╔══

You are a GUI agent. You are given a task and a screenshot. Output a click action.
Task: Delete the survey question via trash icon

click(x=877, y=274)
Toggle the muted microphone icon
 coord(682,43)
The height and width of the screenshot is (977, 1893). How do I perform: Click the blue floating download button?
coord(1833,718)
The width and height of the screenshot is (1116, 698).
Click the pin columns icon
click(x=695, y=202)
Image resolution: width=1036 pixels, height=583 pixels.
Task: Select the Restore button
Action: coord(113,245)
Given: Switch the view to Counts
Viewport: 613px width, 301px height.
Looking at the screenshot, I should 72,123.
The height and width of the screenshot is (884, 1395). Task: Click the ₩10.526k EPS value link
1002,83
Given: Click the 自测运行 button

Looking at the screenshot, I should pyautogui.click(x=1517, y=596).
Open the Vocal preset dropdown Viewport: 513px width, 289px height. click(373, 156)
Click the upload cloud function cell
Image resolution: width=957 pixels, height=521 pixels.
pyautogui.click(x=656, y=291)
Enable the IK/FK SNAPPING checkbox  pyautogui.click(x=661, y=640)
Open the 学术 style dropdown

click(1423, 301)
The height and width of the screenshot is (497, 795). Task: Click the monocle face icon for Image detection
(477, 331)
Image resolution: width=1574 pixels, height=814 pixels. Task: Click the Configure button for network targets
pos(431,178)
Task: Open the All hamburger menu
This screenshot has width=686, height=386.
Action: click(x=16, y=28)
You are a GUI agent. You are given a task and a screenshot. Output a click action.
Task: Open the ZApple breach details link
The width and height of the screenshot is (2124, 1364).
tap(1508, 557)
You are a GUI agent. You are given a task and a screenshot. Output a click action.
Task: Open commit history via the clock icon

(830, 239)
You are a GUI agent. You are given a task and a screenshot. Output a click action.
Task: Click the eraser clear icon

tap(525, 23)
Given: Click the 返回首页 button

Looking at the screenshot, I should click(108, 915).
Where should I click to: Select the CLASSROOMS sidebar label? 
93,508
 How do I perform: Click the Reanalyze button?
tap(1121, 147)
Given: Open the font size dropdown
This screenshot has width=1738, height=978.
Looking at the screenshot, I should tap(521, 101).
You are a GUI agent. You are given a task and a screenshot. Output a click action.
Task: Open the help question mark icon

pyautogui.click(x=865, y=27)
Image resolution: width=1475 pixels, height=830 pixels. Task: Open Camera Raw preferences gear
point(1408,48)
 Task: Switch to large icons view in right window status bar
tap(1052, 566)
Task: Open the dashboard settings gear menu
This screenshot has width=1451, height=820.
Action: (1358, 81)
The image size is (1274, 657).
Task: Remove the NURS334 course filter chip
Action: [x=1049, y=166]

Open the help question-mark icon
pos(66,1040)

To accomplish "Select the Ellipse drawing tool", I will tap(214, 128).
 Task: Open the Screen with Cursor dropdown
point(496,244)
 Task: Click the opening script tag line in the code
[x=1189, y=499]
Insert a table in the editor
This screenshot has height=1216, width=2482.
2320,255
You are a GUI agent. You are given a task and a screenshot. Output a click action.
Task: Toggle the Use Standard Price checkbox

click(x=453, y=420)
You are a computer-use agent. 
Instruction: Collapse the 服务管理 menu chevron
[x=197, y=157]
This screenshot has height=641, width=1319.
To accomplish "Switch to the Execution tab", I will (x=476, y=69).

╚══

▶ **Work instruction**: Give back the records above, character for character.

▶ **Exercise result**:
You are a GUI agent. You are given a task and a screenshot. Output a click action.
Task: Delete the survey question via trash icon

click(x=877, y=274)
Toggle the muted microphone icon
 coord(682,43)
The height and width of the screenshot is (977, 1893). How do I perform: Click the blue floating download button?
coord(1833,718)
The width and height of the screenshot is (1116, 698).
Click the pin columns icon
click(x=695, y=202)
Image resolution: width=1036 pixels, height=583 pixels.
Task: Select the Restore button
Action: coord(113,245)
Given: Switch the view to Counts
Viewport: 613px width, 301px height.
Looking at the screenshot, I should 72,123.
The height and width of the screenshot is (884, 1395). Task: Click the ₩10.526k EPS value link
1002,83
Given: Click the 自测运行 button

Looking at the screenshot, I should pyautogui.click(x=1517, y=596).
Open the Vocal preset dropdown Viewport: 513px width, 289px height. click(373, 156)
Click the upload cloud function cell
Image resolution: width=957 pixels, height=521 pixels.
pyautogui.click(x=656, y=291)
Enable the IK/FK SNAPPING checkbox  pyautogui.click(x=661, y=640)
Open the 学术 style dropdown

click(1423, 301)
The height and width of the screenshot is (497, 795). Task: Click the monocle face icon for Image detection
(477, 331)
Image resolution: width=1574 pixels, height=814 pixels. Task: Click the Configure button for network targets
pos(431,178)
Task: Open the All hamburger menu
This screenshot has width=686, height=386.
Action: click(x=16, y=28)
You are a GUI agent. You are given a task and a screenshot. Output a click action.
Task: Open the ZApple breach details link
The width and height of the screenshot is (2124, 1364).
tap(1508, 557)
You are a GUI agent. You are given a task and a screenshot. Output a click action.
Task: Open commit history via the clock icon

(830, 239)
You are a GUI agent. You are given a task and a screenshot. Output a click action.
Task: Click the eraser clear icon

tap(525, 23)
Given: Click the 返回首页 button

Looking at the screenshot, I should click(108, 915).
Where should I click to: Select the CLASSROOMS sidebar label? 
93,508
 How do I perform: Click the Reanalyze button?
tap(1121, 147)
Given: Open the font size dropdown
This screenshot has width=1738, height=978.
Looking at the screenshot, I should tap(521, 101).
You are a GUI agent. You are given a task and a screenshot. Output a click action.
Task: Open the help question mark icon

pyautogui.click(x=865, y=27)
Image resolution: width=1475 pixels, height=830 pixels. Task: Open Camera Raw preferences gear
point(1408,48)
 Task: Switch to large icons view in right window status bar
tap(1052, 566)
Task: Open the dashboard settings gear menu
This screenshot has width=1451, height=820.
Action: (1358, 81)
The image size is (1274, 657).
Task: Remove the NURS334 course filter chip
Action: [x=1049, y=166]

Open the help question-mark icon
pos(66,1040)

To accomplish "Select the Ellipse drawing tool", I will tap(214, 128).
 Task: Open the Screen with Cursor dropdown
point(496,244)
 Task: Click the opening script tag line in the code
[x=1189, y=499]
Insert a table in the editor
This screenshot has height=1216, width=2482.
2320,255
You are a GUI agent. You are given a task and a screenshot. Output a click action.
Task: Toggle the Use Standard Price checkbox

click(x=453, y=420)
You are a computer-use agent. 
Instruction: Collapse the 服务管理 menu chevron
[x=197, y=157]
This screenshot has height=641, width=1319.
To accomplish "Switch to the Execution tab", I will (x=476, y=69).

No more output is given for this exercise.